* HOW TO COMPLETE THIS TASK *
Which lines in the records below include the word "will"? Report each of them in full.
PROVIDED RECORDS Block Start
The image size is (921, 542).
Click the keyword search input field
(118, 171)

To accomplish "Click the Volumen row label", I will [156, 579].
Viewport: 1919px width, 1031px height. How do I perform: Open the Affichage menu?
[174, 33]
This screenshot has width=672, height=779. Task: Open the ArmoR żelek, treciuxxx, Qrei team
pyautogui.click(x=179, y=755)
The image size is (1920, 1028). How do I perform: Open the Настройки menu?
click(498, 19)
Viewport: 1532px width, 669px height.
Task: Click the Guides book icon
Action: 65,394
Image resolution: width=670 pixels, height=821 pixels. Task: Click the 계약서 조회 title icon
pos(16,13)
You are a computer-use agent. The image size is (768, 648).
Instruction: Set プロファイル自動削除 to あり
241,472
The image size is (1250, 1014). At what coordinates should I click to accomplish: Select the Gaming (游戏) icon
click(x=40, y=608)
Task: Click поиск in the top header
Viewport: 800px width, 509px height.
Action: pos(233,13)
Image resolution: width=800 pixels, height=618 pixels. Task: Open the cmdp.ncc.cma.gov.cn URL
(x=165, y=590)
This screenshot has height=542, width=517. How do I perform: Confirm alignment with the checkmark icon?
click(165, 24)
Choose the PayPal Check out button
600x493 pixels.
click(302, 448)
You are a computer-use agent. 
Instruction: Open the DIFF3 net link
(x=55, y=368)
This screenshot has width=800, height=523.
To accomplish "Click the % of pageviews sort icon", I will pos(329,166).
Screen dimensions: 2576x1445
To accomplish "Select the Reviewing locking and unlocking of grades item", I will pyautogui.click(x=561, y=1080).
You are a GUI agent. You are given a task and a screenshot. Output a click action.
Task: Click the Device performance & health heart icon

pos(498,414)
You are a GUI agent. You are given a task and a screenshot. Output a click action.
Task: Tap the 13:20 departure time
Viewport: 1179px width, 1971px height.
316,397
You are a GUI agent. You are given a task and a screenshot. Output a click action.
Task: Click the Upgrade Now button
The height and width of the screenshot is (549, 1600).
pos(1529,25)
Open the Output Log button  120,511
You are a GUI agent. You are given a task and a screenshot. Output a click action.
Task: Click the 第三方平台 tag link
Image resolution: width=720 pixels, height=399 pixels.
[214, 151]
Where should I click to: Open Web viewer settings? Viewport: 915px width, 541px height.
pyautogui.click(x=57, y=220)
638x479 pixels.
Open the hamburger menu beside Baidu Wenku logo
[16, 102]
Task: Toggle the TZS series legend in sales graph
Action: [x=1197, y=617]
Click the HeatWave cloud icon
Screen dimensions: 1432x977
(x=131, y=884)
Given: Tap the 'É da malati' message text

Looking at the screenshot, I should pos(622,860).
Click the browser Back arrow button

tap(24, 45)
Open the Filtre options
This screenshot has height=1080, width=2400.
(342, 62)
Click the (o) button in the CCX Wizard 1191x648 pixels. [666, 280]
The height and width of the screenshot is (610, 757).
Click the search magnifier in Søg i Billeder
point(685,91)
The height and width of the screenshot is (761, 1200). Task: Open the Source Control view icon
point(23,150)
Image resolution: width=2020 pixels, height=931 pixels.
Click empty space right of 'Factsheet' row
PROVIDED RECORDS Block End
* REPLY *
To accomplish "Click the Volumen row label", I will [156, 579].
To accomplish "Click the % of pageviews sort icon", I will pos(329,166).
To accomplish "Select the Reviewing locking and unlocking of grades item", I will pyautogui.click(x=561, y=1080).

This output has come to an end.